This equation has some nested grouping symbols on the left-hand side. As usual, I'll simplify from the inside out. I'll start by inserting the "understood" 1 in front of that innermost set of parentheses:
3 + 2[4x – (4 + 3x)] = –1
3 + 2[4x – 1(4 + 3x)] = –1
3 + 2[4x – 1(4) – 1(3x)] = –1
3 + 2[4x – 4 – 3x] = –1
3 + 2[1x – 4] = –1
3 + 2[1x] + 2[–4] = –1
3 + 2x – 8 = –1
2x + 3 – 8 = –1
2x – 5 = –1
2x – 5 + 5 = –1 + 5
2x = 4
x = 2
It is not required that you write out this many steps; once you get comfortable with the process, you'll probably do a lot of this in your head.
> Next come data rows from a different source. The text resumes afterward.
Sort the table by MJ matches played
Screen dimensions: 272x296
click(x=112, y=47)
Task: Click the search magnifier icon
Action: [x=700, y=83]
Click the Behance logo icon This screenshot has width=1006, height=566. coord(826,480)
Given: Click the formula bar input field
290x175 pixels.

But until you reach that comfort zone, you should write things out at least this clearly and completely.
Always remember, by the way, that you can check your answers in "solving" problems by plugging the numerical answer back in to the original equation. In this case, the variable is only in terms on the left-hand side (LHS) of the equation; my "check" (that is, my evaluation at the solution value) looks like this:
LHS: 3 + 2[4x – (4 + 3x)]:
3 + 2[4(2) – (4 + 3(2))]
3 + 2[8 – (4 + 6)]
3 + 2[8 – (10)]
3 + 2[–2]
3 – 4
–1
Since this is what I was supposed to get for the right-hand side (that is, I've shown that the LHS is equal to the RHS), my solution value was correct.